Wednesday, November 1, 2017

HEADLINE TRUTH OR TRASH

"Amazon's Alexa Threatening to Go on Strike!"
Trash! She actually did. But when you say, "Alexa, don't strike," She backs down.

"98-Year-Old Mom Moves Into Retirement Home to Take Care of Her Son!"
Truth! Over in England. 98-yer-old Ada Keating says, "You never stop being a mum."

"Eating Three Onions a Day Keeps The Doctor Away!"
Trash! But it takes care of everyone else.

"Mentally Ill Plane Hijacker Running for Mayor of New York!"
Truth! 17-years ago Aaron Commey (KOH-may) was arrested for trying to hijack an airliner at gunpoint! He was acquitted by reason of insanity in 2003 and was released from a prison medical facility in 2015. Now he's running for mayor of New York City as a Libertarian!

"Kellogg's Apologizes for Racist Corn Pop!"
Truth! It seems the box showed a bunch of yellow corn pops hanging around and having fun at a mall - except for a single brown corn pop, which is working as a janitor. Someone noticed and complained.

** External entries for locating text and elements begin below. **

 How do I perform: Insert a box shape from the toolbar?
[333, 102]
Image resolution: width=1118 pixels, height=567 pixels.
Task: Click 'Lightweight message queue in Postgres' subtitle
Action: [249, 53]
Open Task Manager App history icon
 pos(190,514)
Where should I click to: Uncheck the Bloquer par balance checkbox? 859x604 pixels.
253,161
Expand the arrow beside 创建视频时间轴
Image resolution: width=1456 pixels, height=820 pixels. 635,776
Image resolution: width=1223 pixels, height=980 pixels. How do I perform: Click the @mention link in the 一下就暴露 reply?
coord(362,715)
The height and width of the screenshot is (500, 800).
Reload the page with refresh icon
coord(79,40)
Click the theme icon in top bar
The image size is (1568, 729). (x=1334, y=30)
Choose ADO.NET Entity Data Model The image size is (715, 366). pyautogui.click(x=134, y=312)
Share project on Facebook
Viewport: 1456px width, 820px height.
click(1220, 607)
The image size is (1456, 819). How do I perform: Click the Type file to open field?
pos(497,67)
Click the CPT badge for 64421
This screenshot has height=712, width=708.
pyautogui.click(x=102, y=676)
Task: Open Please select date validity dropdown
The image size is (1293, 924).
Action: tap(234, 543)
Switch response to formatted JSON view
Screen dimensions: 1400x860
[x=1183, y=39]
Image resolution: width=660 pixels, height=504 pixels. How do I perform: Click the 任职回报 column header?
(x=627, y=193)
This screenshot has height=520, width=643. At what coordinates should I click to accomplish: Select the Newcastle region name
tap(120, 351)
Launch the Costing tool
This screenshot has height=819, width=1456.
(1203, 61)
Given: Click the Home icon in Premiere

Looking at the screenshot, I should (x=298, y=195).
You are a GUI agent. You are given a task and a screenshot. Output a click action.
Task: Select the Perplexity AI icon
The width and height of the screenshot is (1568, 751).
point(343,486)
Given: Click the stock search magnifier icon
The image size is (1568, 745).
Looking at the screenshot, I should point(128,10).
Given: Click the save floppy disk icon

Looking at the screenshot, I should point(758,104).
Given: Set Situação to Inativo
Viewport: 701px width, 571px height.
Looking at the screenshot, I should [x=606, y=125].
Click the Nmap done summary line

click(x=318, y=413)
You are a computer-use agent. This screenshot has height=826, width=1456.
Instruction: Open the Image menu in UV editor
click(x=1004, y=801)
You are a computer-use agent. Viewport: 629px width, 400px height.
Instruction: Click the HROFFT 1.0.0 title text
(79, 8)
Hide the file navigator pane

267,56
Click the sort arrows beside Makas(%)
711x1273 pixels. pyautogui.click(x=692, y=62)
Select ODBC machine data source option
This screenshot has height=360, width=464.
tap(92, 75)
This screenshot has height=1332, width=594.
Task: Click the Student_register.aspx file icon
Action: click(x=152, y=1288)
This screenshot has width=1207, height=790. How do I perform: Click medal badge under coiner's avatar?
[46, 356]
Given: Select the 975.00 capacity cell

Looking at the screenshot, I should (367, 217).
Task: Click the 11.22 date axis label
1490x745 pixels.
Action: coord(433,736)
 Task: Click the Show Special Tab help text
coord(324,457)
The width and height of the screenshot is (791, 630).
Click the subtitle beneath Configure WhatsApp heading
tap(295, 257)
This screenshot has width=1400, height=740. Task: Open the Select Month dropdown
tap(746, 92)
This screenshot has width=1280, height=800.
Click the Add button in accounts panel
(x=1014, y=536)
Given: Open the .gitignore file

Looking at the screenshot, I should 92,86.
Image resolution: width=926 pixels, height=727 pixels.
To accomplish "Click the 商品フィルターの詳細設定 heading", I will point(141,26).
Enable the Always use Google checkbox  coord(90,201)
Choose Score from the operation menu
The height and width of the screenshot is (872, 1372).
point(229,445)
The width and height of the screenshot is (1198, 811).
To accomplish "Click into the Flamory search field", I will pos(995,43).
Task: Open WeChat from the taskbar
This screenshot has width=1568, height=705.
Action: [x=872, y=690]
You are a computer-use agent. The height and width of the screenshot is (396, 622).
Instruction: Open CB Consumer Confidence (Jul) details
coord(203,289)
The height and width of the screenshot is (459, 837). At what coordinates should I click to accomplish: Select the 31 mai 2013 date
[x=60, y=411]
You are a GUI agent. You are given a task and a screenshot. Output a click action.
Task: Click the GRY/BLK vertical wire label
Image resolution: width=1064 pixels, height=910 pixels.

Kellogg's apologized and says they're changing the artwork.

"Coming Soon -- All-Zombie Version of Holiday Inn!"
Trash! But there was word that some actors were just dying to get in.

"Woman Buys Cop "Sorry I Tried to Bite You" Cake!"
Truth! Celina Dally of Lake Charles, Louisiana drank too much, got arrested, tried to bite a cop and later felt bad. Sent him a cookie cake with "Sorry I tried to bite you" in green and white icing. And we're back.

"Eating Pizza Adds 20 Years To Your Life!"
Trash! My dedicated research is still going.